Quote all the records below word for word, leaving the pictures out.

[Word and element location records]
────────────────────

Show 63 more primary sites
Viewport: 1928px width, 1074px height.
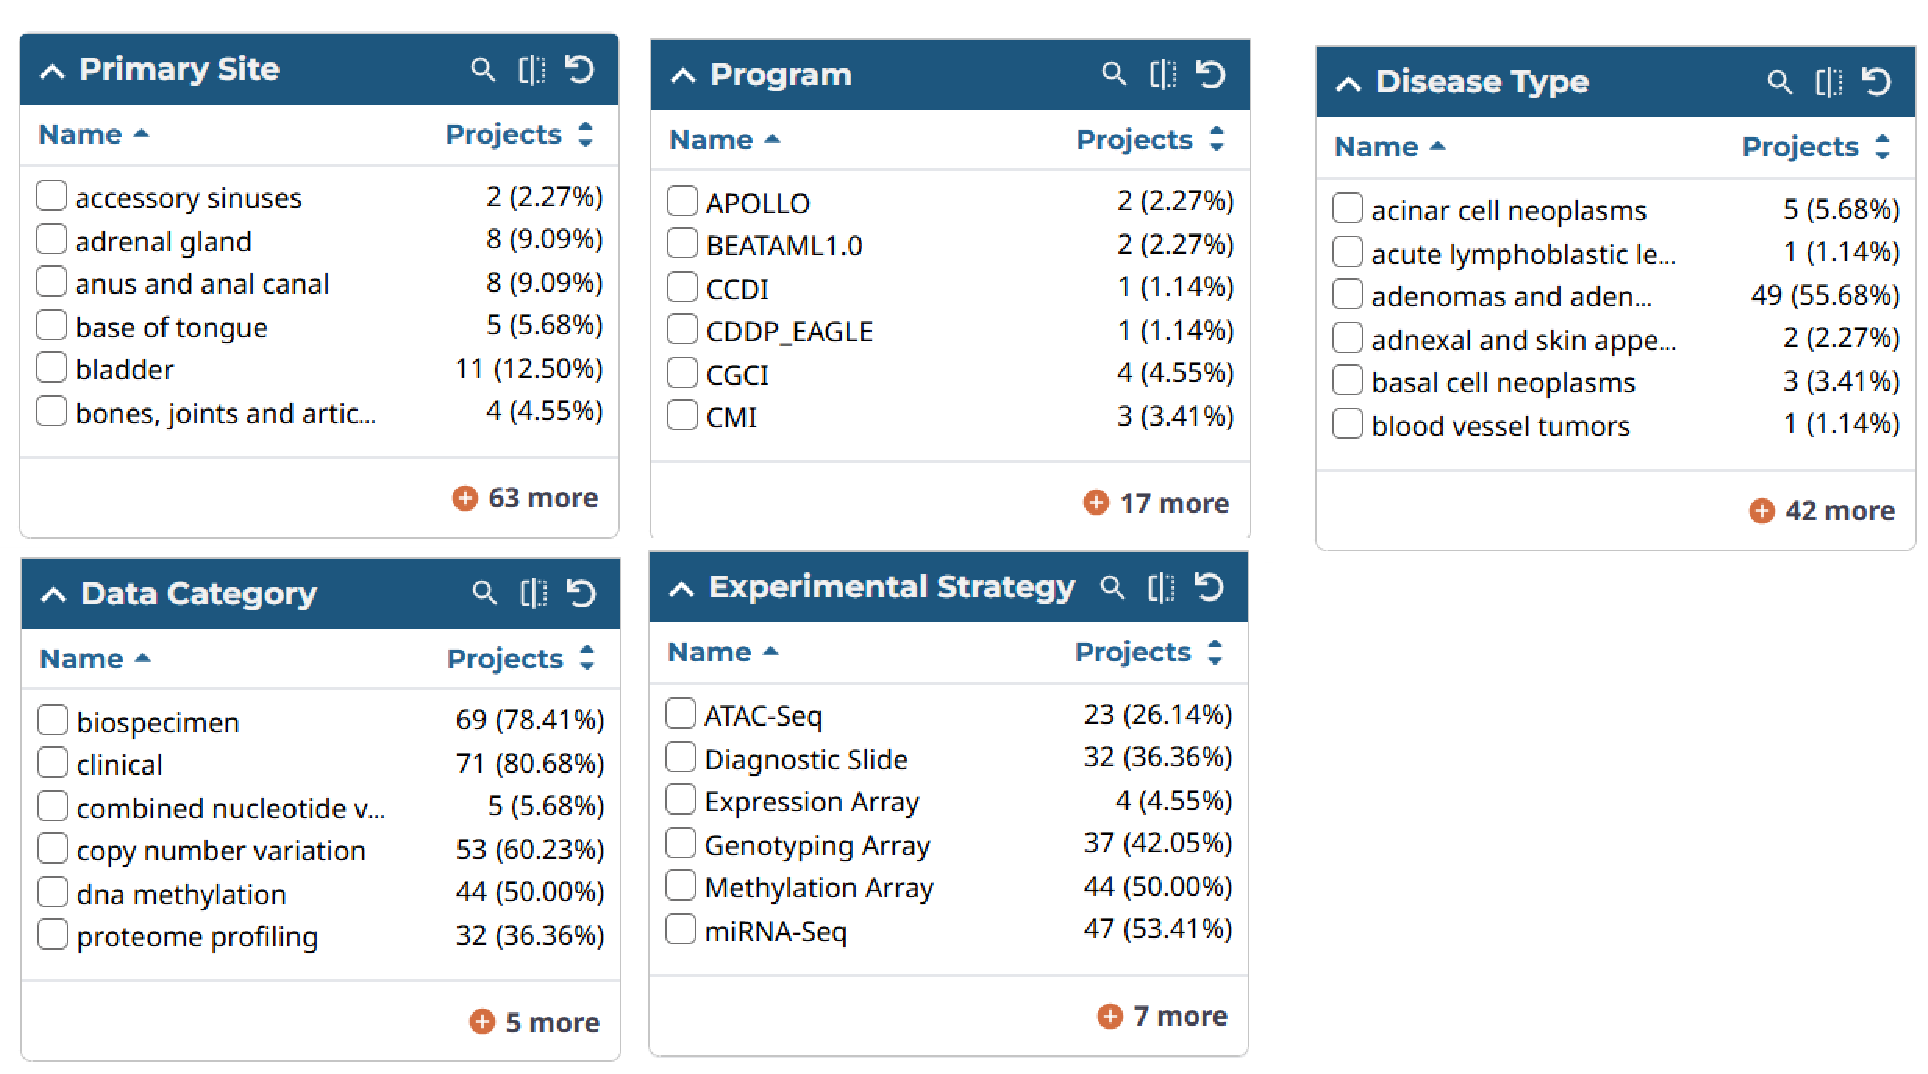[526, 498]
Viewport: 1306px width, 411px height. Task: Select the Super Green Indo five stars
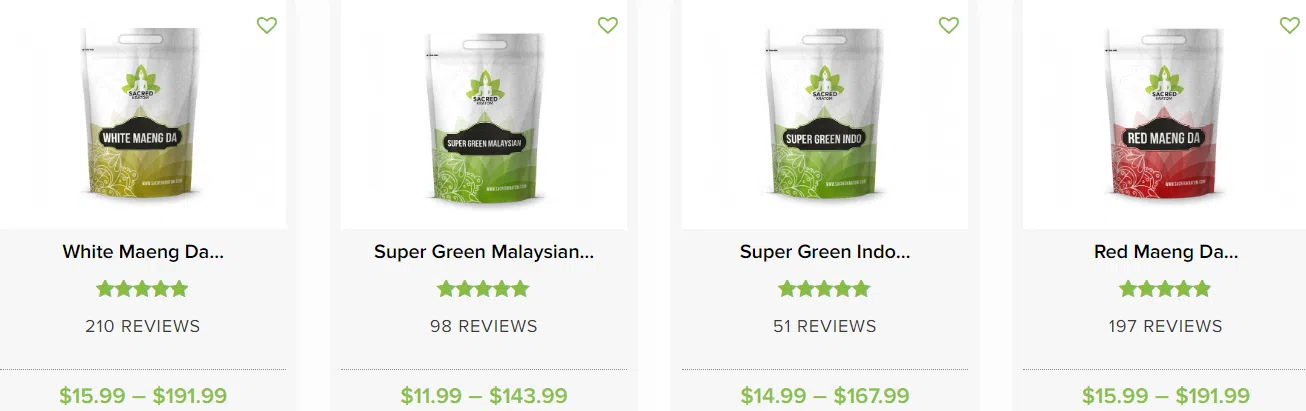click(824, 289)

────────────────────

=== THE OUTPUT ===
Show 63 more primary sites
Viewport: 1928px width, 1074px height.
[526, 498]
Viewport: 1306px width, 411px height. Task: Select the Super Green Indo five stars
click(824, 289)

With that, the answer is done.